Nanomechanical motion measured with an imprecision below the standard quantum limit using a nearly shot-noise limited microwave interferometer

Observing quantum behavior of mechanical motion is challenging because it is difficult both to prepare pure quantum states of motion and to detect those states with sufficient precision. We present displacement measurements of a nanomechanical oscillator with an imprecision below that at the standard quantum limit [1]. We infer the motion from the phase modulation imprinted on a microwave signal by that motion. The modulation is enhanced by embedding the oscillator in a high-Q microwave cavity. We achieve the low imprecision by reading out the modulation with a Josephson Parametric Amplifier, realizing a microwave interferometer that operates near the shot-noise limit. The apparent motion of the mechanical oscillator due the interferometer's noise is now substantially less than its zero-point motion, making future detection of quantum states feasible.
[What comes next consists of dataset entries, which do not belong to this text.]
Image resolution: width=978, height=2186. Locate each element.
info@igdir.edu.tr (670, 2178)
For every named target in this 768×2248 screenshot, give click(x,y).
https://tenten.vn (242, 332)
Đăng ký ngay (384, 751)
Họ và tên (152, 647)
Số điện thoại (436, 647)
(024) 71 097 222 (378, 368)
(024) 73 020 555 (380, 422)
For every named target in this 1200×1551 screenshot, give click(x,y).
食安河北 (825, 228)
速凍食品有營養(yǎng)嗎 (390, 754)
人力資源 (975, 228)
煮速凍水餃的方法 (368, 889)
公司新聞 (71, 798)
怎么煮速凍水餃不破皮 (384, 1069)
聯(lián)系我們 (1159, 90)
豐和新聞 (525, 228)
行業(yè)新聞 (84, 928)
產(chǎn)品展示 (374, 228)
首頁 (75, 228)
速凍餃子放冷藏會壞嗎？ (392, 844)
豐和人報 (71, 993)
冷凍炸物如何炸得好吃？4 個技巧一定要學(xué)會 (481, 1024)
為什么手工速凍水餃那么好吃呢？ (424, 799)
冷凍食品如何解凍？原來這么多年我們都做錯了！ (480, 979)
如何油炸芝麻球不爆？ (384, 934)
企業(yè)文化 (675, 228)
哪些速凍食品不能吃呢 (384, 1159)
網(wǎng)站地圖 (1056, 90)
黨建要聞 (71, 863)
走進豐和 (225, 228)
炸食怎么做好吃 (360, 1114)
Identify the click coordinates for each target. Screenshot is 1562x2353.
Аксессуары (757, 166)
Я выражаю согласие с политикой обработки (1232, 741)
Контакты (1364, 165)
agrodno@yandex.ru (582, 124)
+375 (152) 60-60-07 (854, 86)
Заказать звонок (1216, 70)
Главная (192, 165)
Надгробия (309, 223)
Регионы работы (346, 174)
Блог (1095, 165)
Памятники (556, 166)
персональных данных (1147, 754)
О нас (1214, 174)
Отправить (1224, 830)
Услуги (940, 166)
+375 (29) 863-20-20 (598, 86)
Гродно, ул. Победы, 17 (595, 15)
In addition, the phase sensitivity of the demonstrated interferometer is 30 times higher than previous microwave interferometers, providing a critical piece of technology for many experiments investigating quantum information encoded in microwave fields. [1] J. D. Teufel, T. Donner, M. A. Castellanos-Beltran, J. W. Harlow, K. W. Lehnert, Nature Nanotechnology, doi:10.1038/nnano.2009.343, (2009).